Washington, 18 October 2000 (RFE/RL) -- Turkish President Ahmed Necdet Sezer's visit to Central Asia this week simultaneously calls attention to and highlights the limitations of linguistic and cultural affinities in defining geopolitical relationships.
Sezer arrived in Uzbekistan on Monday where he met with Uzbek President Islam Karimov and signed documents on defense cooperation and international organized crime. He then visited Turkmenistan and will go to Kyrgyzstan and Kazakhstan before returning home on Friday.
When the Soviet Union disintegrated a decade ago, many Western governments expected Turkey to play a key role in providing leadership for the five post-Soviet republics (the four he is visiting plus Azerbaijan) where members of the titular nationalities speak languages closely related to Turkish. And many observers would have predicted that any future visit there by a Turkish president would thus be a major event.

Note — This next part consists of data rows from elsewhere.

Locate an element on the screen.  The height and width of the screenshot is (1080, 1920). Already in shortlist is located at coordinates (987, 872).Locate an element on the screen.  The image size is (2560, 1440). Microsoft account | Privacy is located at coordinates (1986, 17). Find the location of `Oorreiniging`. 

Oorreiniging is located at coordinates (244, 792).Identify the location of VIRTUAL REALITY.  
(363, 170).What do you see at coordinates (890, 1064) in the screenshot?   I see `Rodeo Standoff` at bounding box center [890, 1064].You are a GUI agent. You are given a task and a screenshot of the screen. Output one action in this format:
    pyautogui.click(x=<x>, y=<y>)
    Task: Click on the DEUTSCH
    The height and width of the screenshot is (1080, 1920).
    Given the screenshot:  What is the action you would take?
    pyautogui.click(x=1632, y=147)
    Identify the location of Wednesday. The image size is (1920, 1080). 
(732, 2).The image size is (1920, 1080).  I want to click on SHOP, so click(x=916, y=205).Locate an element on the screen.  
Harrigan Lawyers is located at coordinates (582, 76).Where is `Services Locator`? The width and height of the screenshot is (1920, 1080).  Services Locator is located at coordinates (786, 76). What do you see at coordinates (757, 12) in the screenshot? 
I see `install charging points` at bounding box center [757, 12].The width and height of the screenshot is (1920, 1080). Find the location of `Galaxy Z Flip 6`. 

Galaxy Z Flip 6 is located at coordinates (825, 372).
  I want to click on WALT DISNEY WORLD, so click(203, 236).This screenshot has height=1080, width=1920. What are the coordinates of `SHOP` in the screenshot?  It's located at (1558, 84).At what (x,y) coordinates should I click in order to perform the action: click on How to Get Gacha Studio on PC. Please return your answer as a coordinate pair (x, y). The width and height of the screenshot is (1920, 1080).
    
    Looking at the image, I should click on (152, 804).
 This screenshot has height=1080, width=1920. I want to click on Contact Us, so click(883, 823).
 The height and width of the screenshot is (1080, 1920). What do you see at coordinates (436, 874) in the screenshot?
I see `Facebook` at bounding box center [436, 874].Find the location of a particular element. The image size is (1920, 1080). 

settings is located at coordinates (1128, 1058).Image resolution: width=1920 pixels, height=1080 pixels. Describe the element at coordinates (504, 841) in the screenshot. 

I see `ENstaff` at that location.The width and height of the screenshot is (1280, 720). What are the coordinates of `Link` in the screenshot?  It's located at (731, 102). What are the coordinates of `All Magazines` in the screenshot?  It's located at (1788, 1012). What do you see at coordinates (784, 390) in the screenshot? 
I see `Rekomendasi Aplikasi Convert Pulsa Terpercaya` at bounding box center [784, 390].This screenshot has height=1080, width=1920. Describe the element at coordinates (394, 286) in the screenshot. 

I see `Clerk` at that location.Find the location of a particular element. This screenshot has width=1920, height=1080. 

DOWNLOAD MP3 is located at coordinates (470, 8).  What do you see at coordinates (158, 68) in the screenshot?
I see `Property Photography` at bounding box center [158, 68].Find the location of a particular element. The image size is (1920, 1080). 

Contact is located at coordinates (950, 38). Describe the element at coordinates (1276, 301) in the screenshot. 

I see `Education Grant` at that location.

At least so far, however, both the leaders Sezer is meeting with and the world media covering his trip have treated his meetings in a very low-key way. On the one hand, such treatment suggests that a Turkish president's visit to these countries has become something entirely normal. But on the other, it inevitably raises questions as to why the dramatic predictions of a decade ago have failed to come true.
The reasons are not far to seek. When the countries of Central Asia gained their independence, many Western governments assumed that culture would play the key role in defining the future of the region. And some Western officials and commentators suggested that there would be a new "great game" for influence over these countries, this time between Turkey and Iran.
In this competition, the advocates of this view held, Turkey enjoyed certain advantages over Iran and therefore, many in the West hoped, would become the dominant regional power. Unlike Iran, which was radically Islamist and Shiite, Turkey was secular and Sunni, making it more like the leaders and peoples of Central Asia and thus potentially more attractive.
Moreover, Turkey was relatively well-off and could be expected to serve as both a source and a conduit of Western assistance to these countries. Iran, on the other hand, was poor and an even poorer candidate to become a channel of any Western assistance to that region. And finally and for many most importantly, the people of Turkey spoke a language similar to if not identical with the languages of four of the five Central Asian countries.
But in many ways, this competition never really took place, not because Turkey and Iran did not have the qualities ascribed to them but because these qualities -- largely linguistic and cultural -- have not played as great a role as three others which were largely ignored in the immediate aftermath of the collapse of Soviet power.
First and foremost among these factors was geography. Central Asia is a landlocked region with few good options to reach the outside world. As a result, it has always been an area of immense natural resources but typically been one of equally immense poverty.
Turkey has not been able to play the role of bridge to the West because it is not immediately next door to Central Asia. To go from one to the other requires passing through third countries, many of which have their own interests, agendas which sometimes are antithetical to both. And Iran, largely because of American hostility to its regime, has been a cork rather than a bridge for these countries. The second critically neglected factor was economics. The Central Asian countries were and remain labor surplus but capital short. As economic theory would have predicted, they thus linked up with those countries able to supply the most capital. In the early 1990s, these were the capital-rich states of the Pacific rim, the so-called "little dragons of Asia."
Not surprisingly, for most of the last decade, three of the five presidents in Central Asia have had Koreans as economic advisors. As a result, Daewoo has proven to be a bigger player in the region--at least so far--than Mecca, something the cultural perspective did not predict.
And third, the linguistic and cultural assumptions behind a new great game neglected the political history of the region. In the absence of a concerted effort by a major outside power, Russia both as the center of the former imperial system in which the Central Asian elites were raised and as the country through which these states generally must try to reach the West, has remained the predominant power.
None of these factors was invisible a decade ago, but all of them were either ignored or downplayed by those who adopted a kind of cultural perspective they would not use elsewhere. Now, as the Turkish president makes his way through the region, the limitations of that approach are too obvious to be ignored, a factor that may lead to a more balanced and hence accurate assessment of just where Central Asia and its partners are headed.